The US legislative history of the tax rules that deal with our procedure to eliminate income tax liability is much older than the corresponding Canadian legislative history. This is because tax changes usually occur first in the United States, and then are copied to varying degrees in Canada -- decades later. So, this section will deal only with the relatively recent legislative developments in Canada. The status of the relevant law in the United States can be seen by clicking the "USA" tab in the left column of this web page. (It is the same as it is in Canada.)
Canadian Legislative History of our Procedure to Eliminate Income Tax Liability
Our twenty-five-year-old time-tested method started in 1984. At that time, Revenue Canada had already attacked many cases where personal services were provided by a corporation. Such attacks were generally made on the ground that the corporation was a sham or that the income was really that of the employee and not of the corporation.
In Canadian legislation, a "leased employee" is called an "incorporated employee," and throughout this discussion about legislation the term "incorporated employee" will be used.
However, the courts have ruled that the personal services business (incorporated employee) is a valid business arrangement: in the Federal Court of Appeal decision in The Queen v. Parsons,  2 F.C. 909, 84 DTC 6345, the Court held that to ignore the corporate structure would be to ignore the legal realities of the situation and further held that the corporation was not "sham" even though the sole purpose of the corporation was the reduction of tax.
This ruling cleared the way for employees to become incorporated employees so that they could deduct their business expenses just like an ordinary business could.
Then Section 18(1)(p) of the Income Tax Act was enacted to curtail these deductions, so that an incorporated employee could deduct only those expenses that any other employee could deduct. And Section 125(7) was enacted to prevent the personal service business from using the small business deduction for corporations.
But later, the practice developed of using the personal service business to avoid all income tax by turning a salary into a loan. Thereupon Section 80.4(1) of the Income Tax Act was enacted and "deemed interest" was imposed in perpetuity on the incorporated employee when his salary was received as a tax-free loan rather than as taxable salary.
However, Section 80.4(3) prevented the imposition of deemed interest if a fair rate of interest were charged on the loan, even if the interest were never paid, and the loan were never repaid. Moreover, the amount owing to the employee for services rendered to the personal services business is always the same as the amount owing on the loan. Consequently, there is no incentive for either the personal services business to pay the salary owing to the incorporated employee or the incorporated employee to repay the loan. So both can be left outstanding forever.

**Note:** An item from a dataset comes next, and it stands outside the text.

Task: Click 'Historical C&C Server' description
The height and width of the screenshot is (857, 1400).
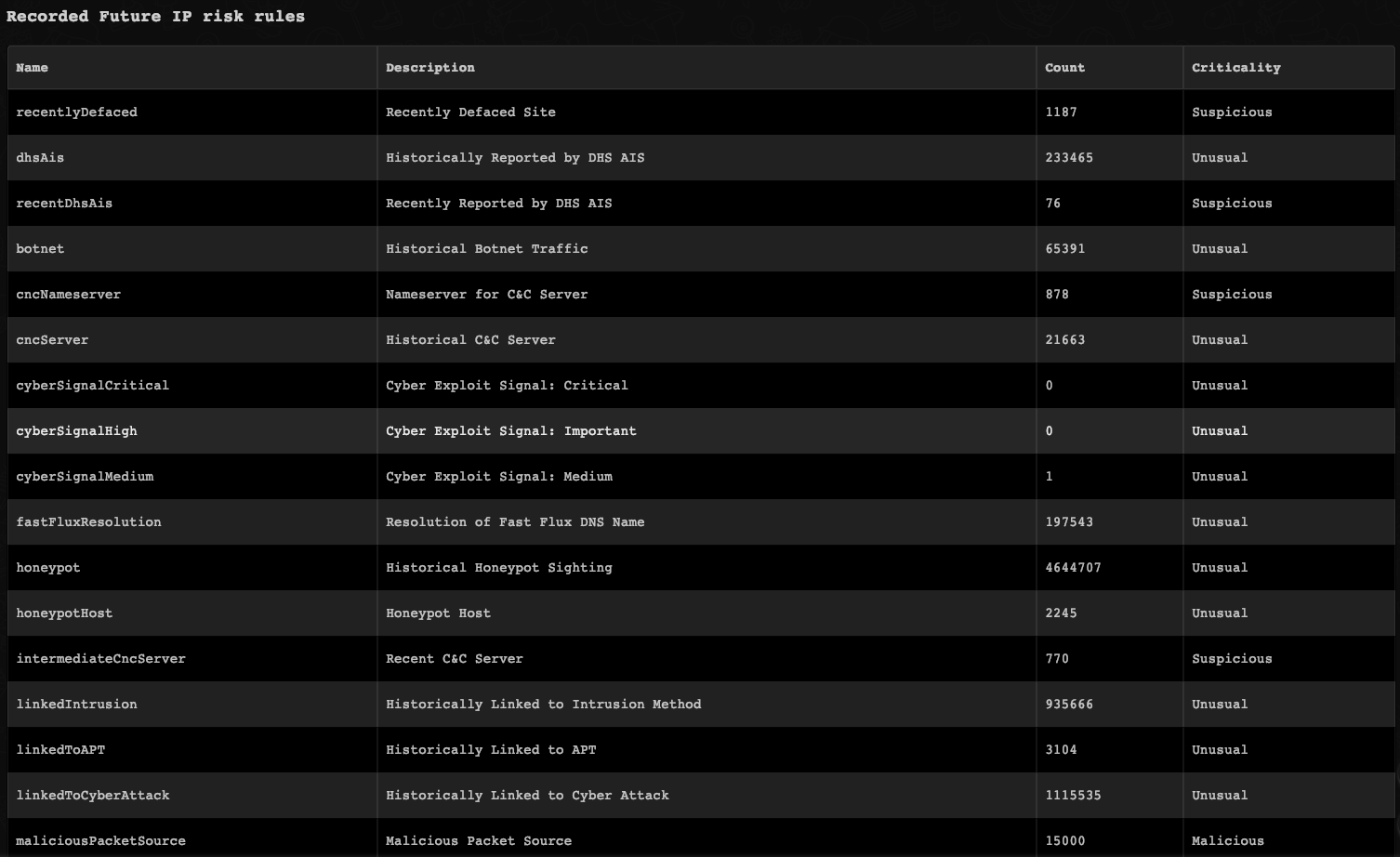Action: coord(470,340)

The use of this approach by a non-resident licensor of intellectual property rights is even better than it is for employees or other service providers. This is because it is not subject to the restrictions imposed by Section 80.4(1) of the Income Tax Act. (That section imposes deemed interest if the interest rate on the loan is not at least as much as a fair rate (as determined by market conditions) for that type of loan.) So, the personal-services-business concept works even better for non-resident licensors of intellectual property than it does for providers of personal services.